BACHELOR OF SCIENCE DEGREE
SOCIAL SCIENCE AND HUMANITIES: 12 total hours; 6 each in one subject; 6 in a second subject or subjects
Any AAS course will fulfill this requirement….below are the two introductory courses.
AAS 201. AFRICAN AMERICAN EXPERIENCE I
This course is a multidisciplinary study of the African American experience, with emphasis on historical, sociological, cultural, economic, and social-psychological issues in the study of African Americans. The objective is to present a general picture of the African American experience and to reflect the principles, concepts, and ideas of this experience through the voices of African Americans.

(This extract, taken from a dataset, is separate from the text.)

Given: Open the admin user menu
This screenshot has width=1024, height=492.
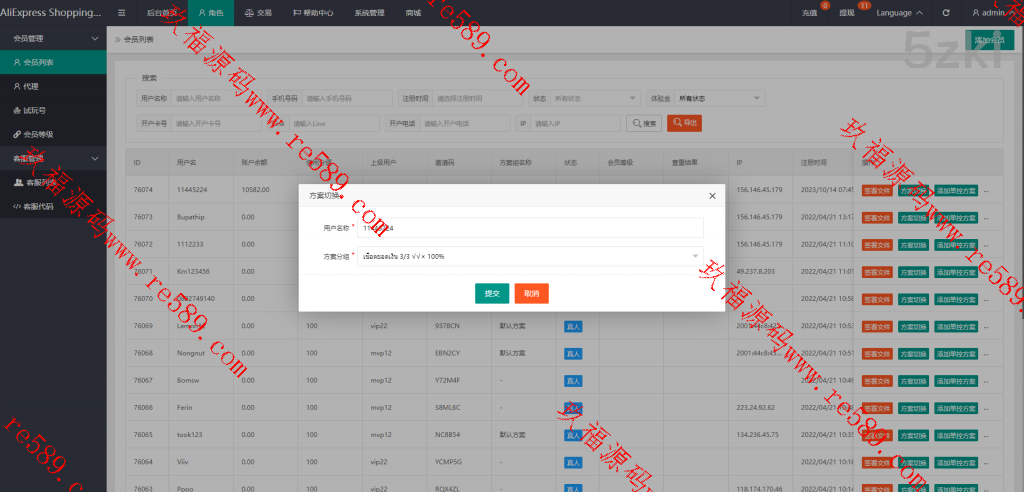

AAS 202. AFRICAN AMERICAN EXPERIENCE II
This course is a survey of the African American experience using the study of culture and the arts as a major focus. Students will survey the events and social forces that have come to define contemporary African American life. We will use a social scientific perspective to study major themes that have shaped black culture and characterized the black experience. We will study a diverse mix of academic and popular texts, from classic works to contemporary additions, autobiographies to ethnographies, essays to documentary film. Far-reaching topics such as the impact of employment and black family structures, what black hair styles reveal about the complex relationship between African Americans and whites; and how rap music represents both freedom of expression and police repression will all be explored. Finally, we want to discover truths about the African-American experience that are best revealed through triangulation.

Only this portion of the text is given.